The passage on the national identity strategy states what a national strategy should do. List each of those things.

## QUOTED PASSAGE:
------------------------------------------------------------------------

The draft National Strategy for Trusted Identities in Cyberspace is a timely document that has the potential to contribute significantly to the development of better online identities for governmental and commercial uses – identities that can facilitate and secure a range of interactions while also protecting and enhancing privacy and other values.

The Strategy seeks to respond to a confluence of concerns over our ability to secure critical transactions and infrastructure. In recent years, there has been considerable movement in both the government and the private sector towards more effective, interoperable, and secure digital identity technologies. Now is the ideal time to develop a coherent national strategy, in order both to incentivize these efforts and to ensure that Federal and industry efforts are compatible. A national strategy should define the desired attributes for an identity ecosystem, recommend government incentives for the creation or adoption of online identity, delineate the differing roles of government and the private sector, and explicitly address how privacy, free expression and other values will be preserved. We offer here suggested amendments to the strategy to better serve these goals. Most importantly, the Strategy should specify as a guiding principle the concept of levels of assurance — the concept that different transactions will require different levels of identity and assurance, ranging from very little to the highly secure. If the concept of levels of assurance is recognized as a guiding principle, other issues become easier to address. Also, the draft focuses to too large a degree on government development, use, and promotion of an identity ecosystem and on the creation and use of identities tied to physical identity. Instead, a guiding principle should be private sector leadership in the development of identity solutions for commercial transactions, with the government in an incentivizing role. Also, the Strategy should give equal attention to identities that are not tied to physical identity.

------------------------------------------------------------------------

[Item coordinate data]
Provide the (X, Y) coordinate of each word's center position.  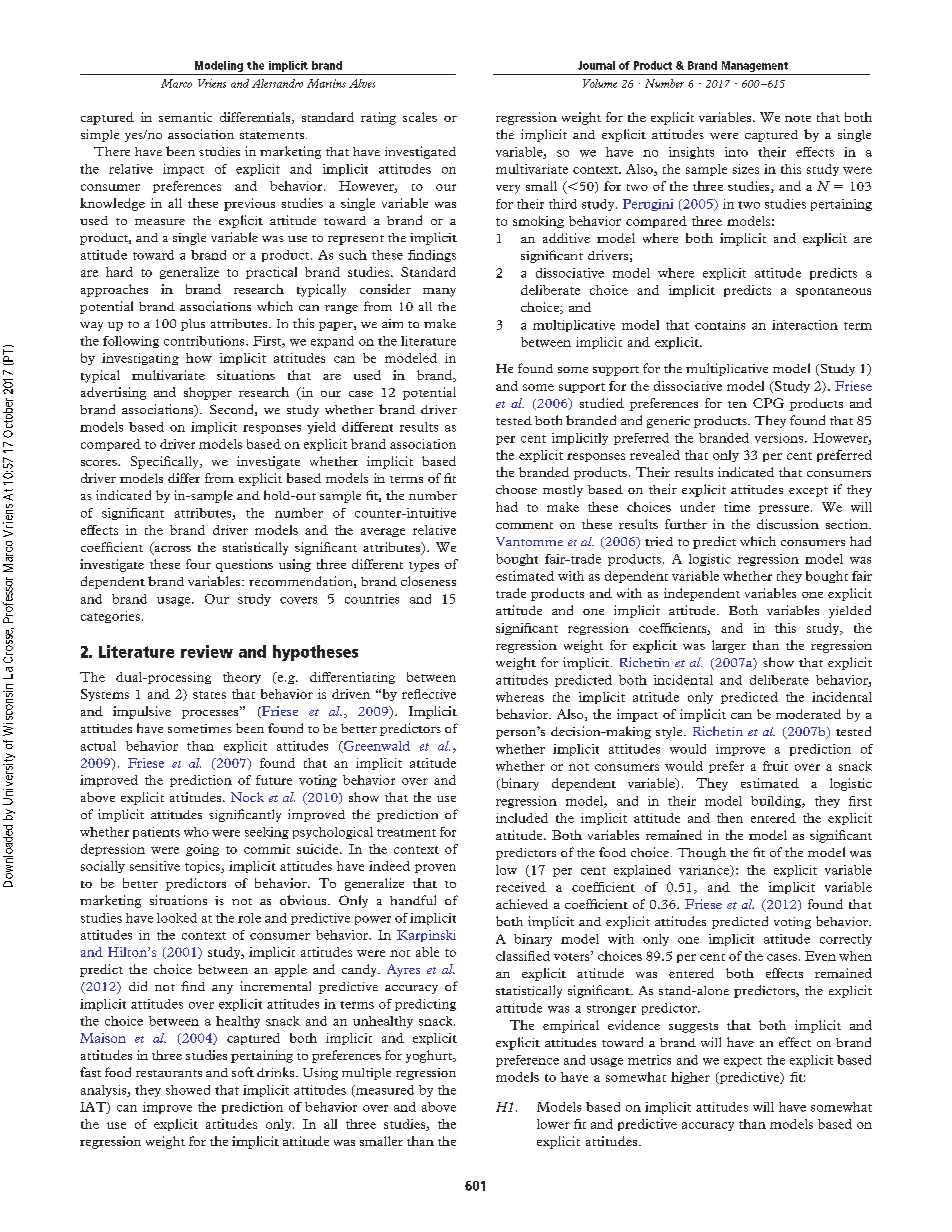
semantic (185, 117)
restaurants (169, 1073)
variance (705, 871)
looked (177, 918)
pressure (785, 509)
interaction (805, 325)
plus (193, 325)
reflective (429, 694)
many (439, 292)
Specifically (166, 462)
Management (754, 68)
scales (420, 117)
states (209, 695)
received (521, 887)
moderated (808, 714)
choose (516, 489)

------------------------------------------------------------------------

## IN RESPONSE:
- Define the desired attributes for an identity ecosystem.
- Recommend government incentives for the creation or adoption of online identity.
- Delineate the differing roles of government and the private sector.
- Explicitly address how privacy, free expression and other values will be preserved.